I have died with Christ, and so I sit alone in an empty church today, joined occasionally by a few others, who sense in their soul’s depths the depths of this day. I sit here sensing that I am sitting in the still, small point around which all things circle and converge. To be here, this day, is to sit peering into the center of all things. Nothing happens, yet everything has happened, and everything has changed. “It is finished,” Jesus cried out, and so it is. Nothing can be added to this death, and nothing taken from it. His death is a monolithic achievement we see and don’t see, the love of God a sin-blinded world cannot see with its own eyes. Truly, nothing can, now, separate us from the love of God other than our own hard-hearted indifference and arrogance.
* * *
“It is finished,” Christ cries, and all human life and striving is caught up in these words. Now, something new has happened and will be seen in the dawn light of the first day of the week. Now, heaven has come to earth, and earth taken up into heaven, so that the world, some day, really will be full of the knowledge of God as the waters cover the sea.

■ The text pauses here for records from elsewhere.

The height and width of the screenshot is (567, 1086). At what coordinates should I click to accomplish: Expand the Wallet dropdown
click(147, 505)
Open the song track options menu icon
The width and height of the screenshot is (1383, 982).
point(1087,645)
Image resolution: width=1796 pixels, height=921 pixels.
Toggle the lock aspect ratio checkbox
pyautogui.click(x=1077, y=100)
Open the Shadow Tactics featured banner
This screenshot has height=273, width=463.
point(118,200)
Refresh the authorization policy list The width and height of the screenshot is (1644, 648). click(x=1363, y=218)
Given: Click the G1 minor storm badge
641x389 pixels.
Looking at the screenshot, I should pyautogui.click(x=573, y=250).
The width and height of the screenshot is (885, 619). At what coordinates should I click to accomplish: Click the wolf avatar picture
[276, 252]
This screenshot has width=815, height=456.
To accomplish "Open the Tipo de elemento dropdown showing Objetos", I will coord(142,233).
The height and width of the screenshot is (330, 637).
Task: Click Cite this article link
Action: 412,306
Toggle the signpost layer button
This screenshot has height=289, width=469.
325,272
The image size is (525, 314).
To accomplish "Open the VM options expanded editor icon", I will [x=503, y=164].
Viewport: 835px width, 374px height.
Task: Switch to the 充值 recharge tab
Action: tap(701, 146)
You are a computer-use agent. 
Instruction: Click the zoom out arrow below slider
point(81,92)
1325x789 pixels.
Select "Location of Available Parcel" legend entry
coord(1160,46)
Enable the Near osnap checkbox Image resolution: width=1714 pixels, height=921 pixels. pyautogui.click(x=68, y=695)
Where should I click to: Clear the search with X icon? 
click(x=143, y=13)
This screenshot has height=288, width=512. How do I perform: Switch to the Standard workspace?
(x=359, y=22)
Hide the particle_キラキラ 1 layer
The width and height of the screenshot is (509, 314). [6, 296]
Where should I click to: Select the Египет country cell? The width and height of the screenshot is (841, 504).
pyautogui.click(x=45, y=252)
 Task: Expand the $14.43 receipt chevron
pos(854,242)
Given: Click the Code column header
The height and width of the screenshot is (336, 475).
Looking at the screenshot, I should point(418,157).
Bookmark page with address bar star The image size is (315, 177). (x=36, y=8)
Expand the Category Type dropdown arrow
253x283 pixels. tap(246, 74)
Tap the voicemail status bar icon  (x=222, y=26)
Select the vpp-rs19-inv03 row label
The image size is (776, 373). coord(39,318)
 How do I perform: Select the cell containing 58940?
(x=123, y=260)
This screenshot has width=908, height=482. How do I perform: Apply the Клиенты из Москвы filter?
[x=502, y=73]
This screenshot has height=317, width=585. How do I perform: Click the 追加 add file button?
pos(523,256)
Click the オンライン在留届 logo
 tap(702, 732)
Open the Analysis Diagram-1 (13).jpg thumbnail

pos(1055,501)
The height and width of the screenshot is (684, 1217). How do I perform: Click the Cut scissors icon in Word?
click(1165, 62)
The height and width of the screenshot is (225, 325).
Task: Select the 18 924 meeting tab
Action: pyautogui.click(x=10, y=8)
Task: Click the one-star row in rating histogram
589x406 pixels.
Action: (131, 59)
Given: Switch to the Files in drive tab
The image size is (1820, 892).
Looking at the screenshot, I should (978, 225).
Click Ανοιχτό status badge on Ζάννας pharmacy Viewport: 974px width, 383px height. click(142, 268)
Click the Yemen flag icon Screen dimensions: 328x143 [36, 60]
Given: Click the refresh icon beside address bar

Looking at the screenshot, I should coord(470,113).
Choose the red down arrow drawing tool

Yet, there are seemingly so few who see this–so few who sit alone with Christ in empty, Good Friday churches and ponder what happened in the darkness at Golgotha. So few that truly know they have been crucified with Christ.
I will continue to sit here this afternoon until the end, for I know I have been crucified with Christ, and have no place else to go. The life I live, I live by faith in the Son of God, and so I have no place else to go. And, because this Son of God loved me and gave himself for me, I have no place else to go.
This is my record of sitting alone with the crucified Jesus on this Good Friday, April 14, 2017. This is my gift of three hours.
It is not an impressive gift.
Thank You, that it doesn’t have to be.